The basic leucine zipper (bZIP) gene family is one of the largest transcription factors family in plants. These are involved in various biological processes including the regulation of light signaling, seed maturation, flower development, and the response to both biotic and abiotic stresses. Despite the crucial role of this gene family, no comprehensive investigation has been carried out to characterize bZIPs in sunflower. Therefore, an in silico analysis along with a wetlab experimental approach was adopted for bZIPs in sunflower plants. During the study, 73 bZIPs were identified in sunflower. Phylogenetic analysis involving bZIPs from A. thaliana, H. annuus, C. arabica, L. sativa, and V. vinifera divided these members into 11 groups and testified using conserved motif and gene structure analysis.

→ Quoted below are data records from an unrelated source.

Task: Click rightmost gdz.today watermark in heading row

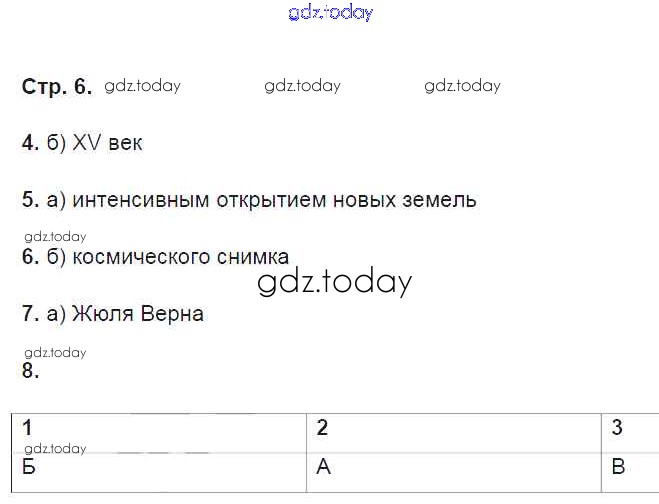Action: 462,86
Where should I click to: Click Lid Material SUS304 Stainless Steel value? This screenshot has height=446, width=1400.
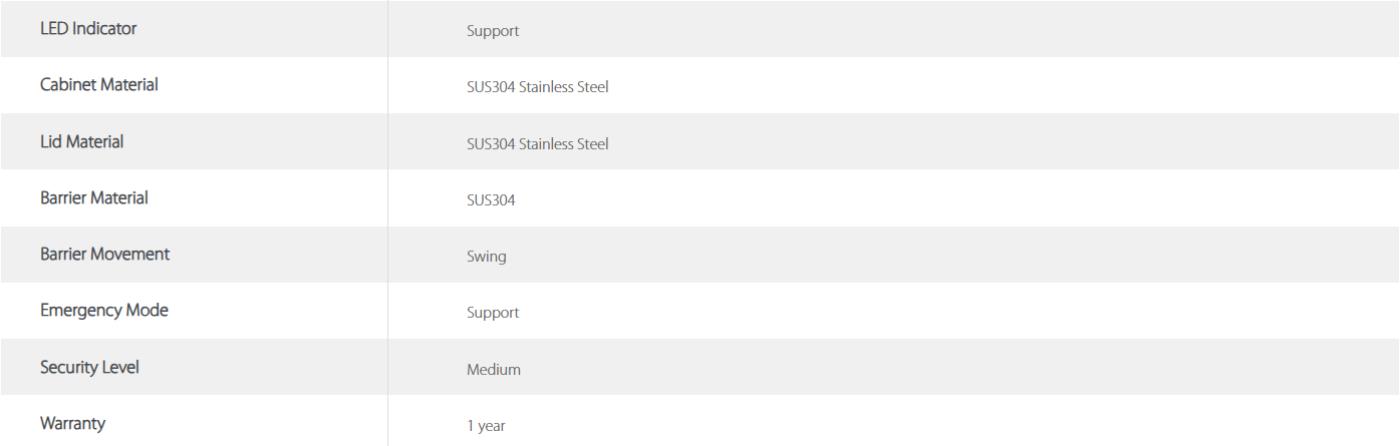[538, 144]
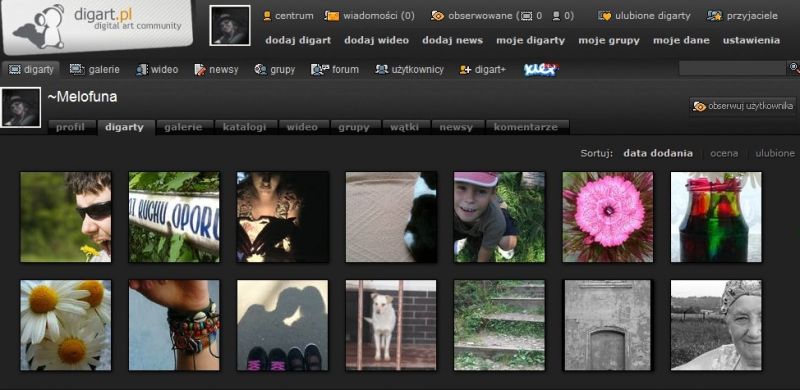Open the komentarze tab
This screenshot has height=390, width=800.
click(x=526, y=127)
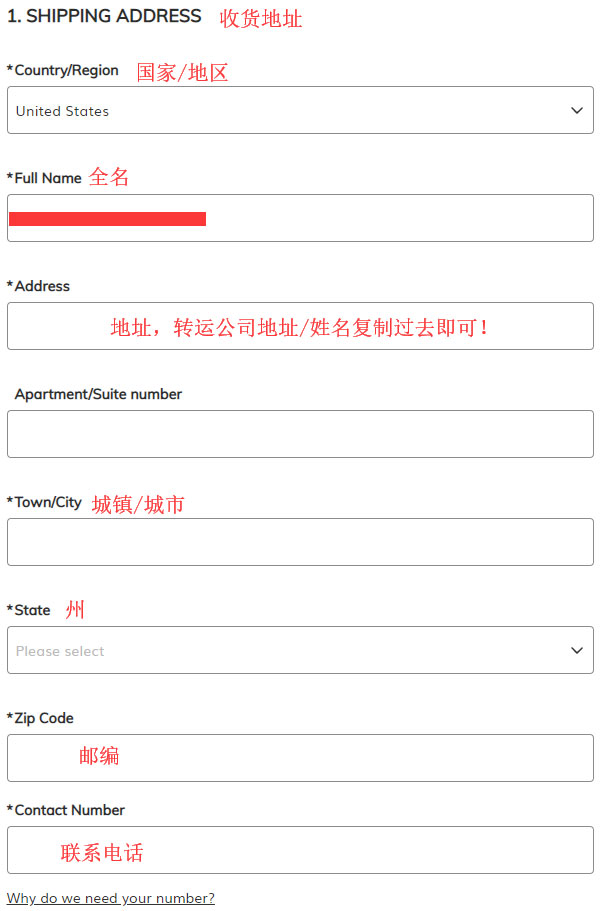
Task: Focus the Full Name input field
Action: click(300, 218)
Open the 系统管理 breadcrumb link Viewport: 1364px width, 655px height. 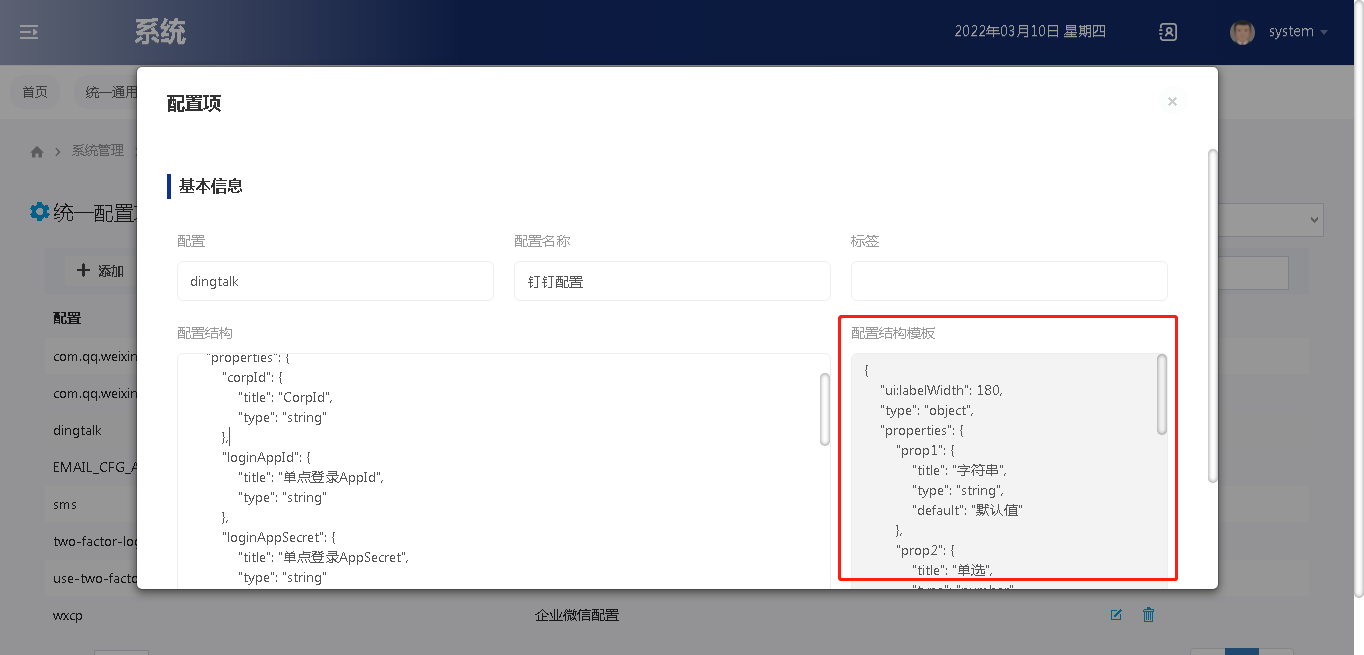coord(97,151)
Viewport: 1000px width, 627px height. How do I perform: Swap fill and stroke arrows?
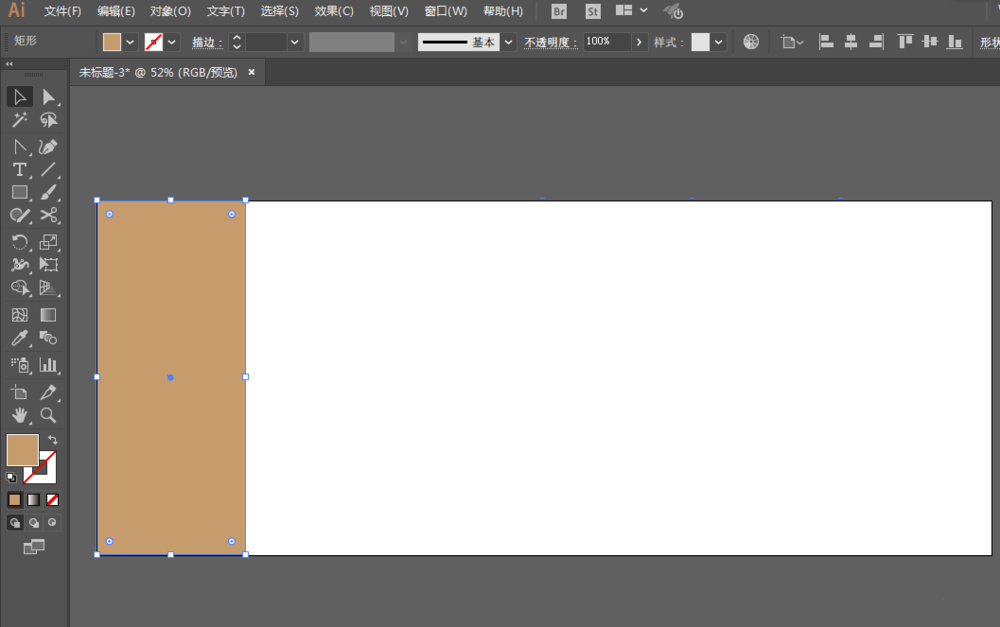tap(53, 439)
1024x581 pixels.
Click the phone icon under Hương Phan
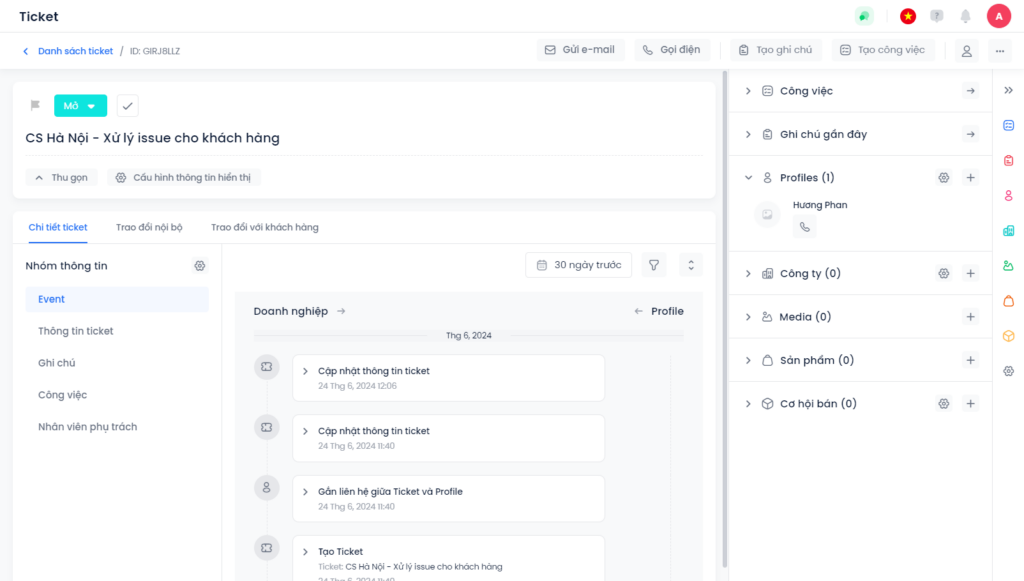[804, 227]
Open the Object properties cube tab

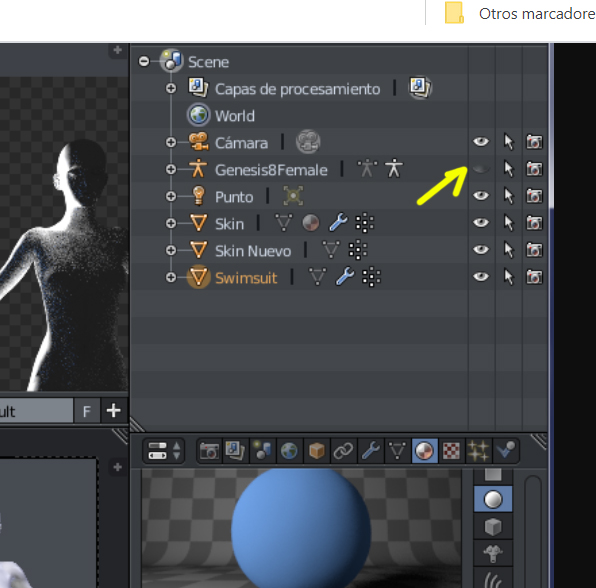pyautogui.click(x=316, y=451)
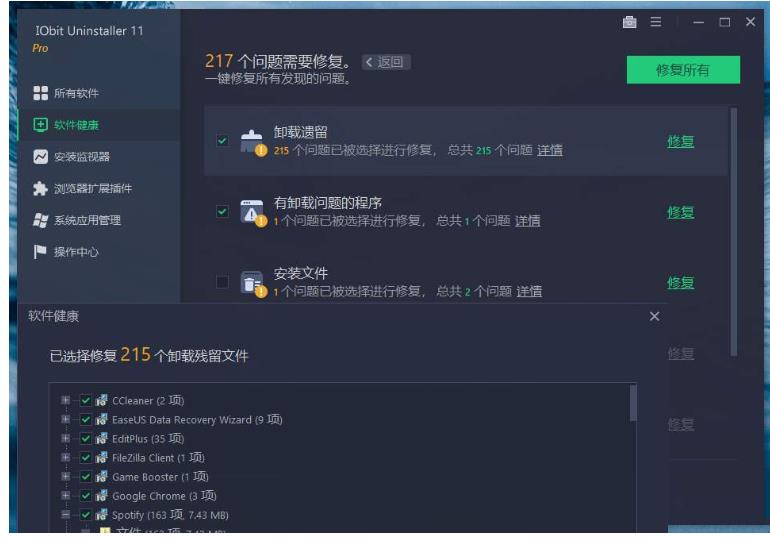Click the 系统应用管理 Windows icon

pos(40,220)
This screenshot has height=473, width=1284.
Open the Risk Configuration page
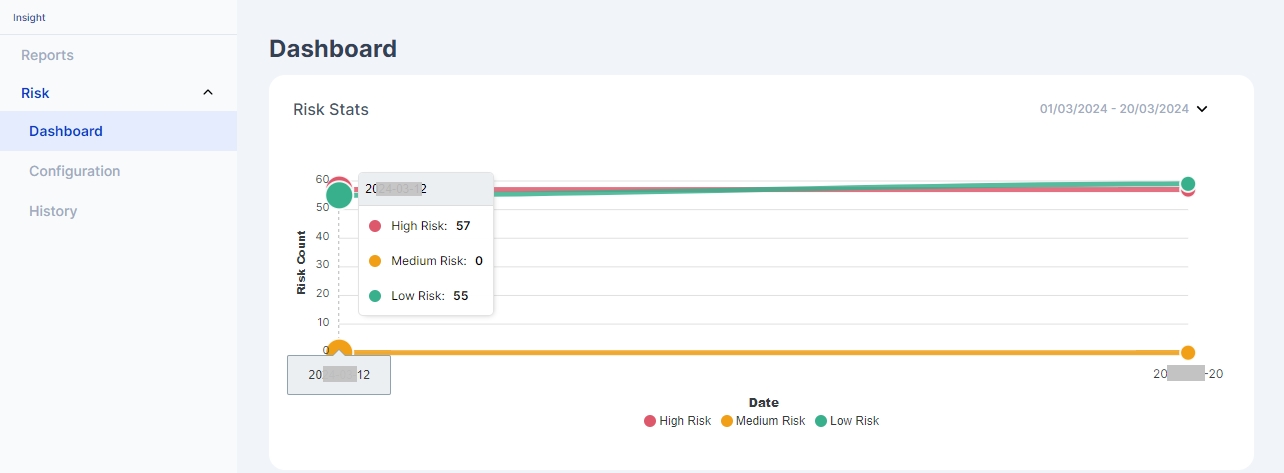74,171
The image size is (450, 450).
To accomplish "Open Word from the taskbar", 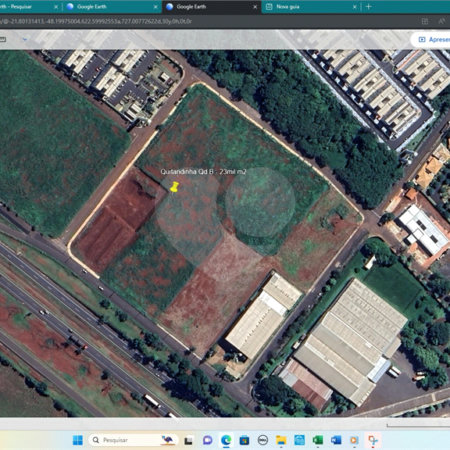I will pyautogui.click(x=336, y=440).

Protein-Protein interaction analysis identified five clusters of HabZIPs. Intron diversity ranged from 0 to 12. The cis-regulatory elements analysis predicted various stress-responsive elements. RNA-seq data analysis reveiled that clusters of bZIPs were involved in stress response in roots and leaves during early or late stages of plant growth. Similatly, qRT-PCR analysis identified that HabZIP01, 04, 18, and 48 were significantly upregulated in response to mild or svere salt stress. Conversely, HabZIP08 was downregulated in response to both levels of salinity. Overall the study provides new insights into stress-responsive HabZIP genes in sunflower and provides a foundation for further research on their role in the plant's response to abiotic stress.

Automated summary

This study investigated the bZIP gene family in sunflower using computational analysis and wetlab experiments. The researchers identified 73 bZIPs and classified them into different groups based on phylogenetic analysis. They also found that these genes are important for sunflower's response to salt stress. These findings provide a foundation for further research on plant responses to abiotic stress.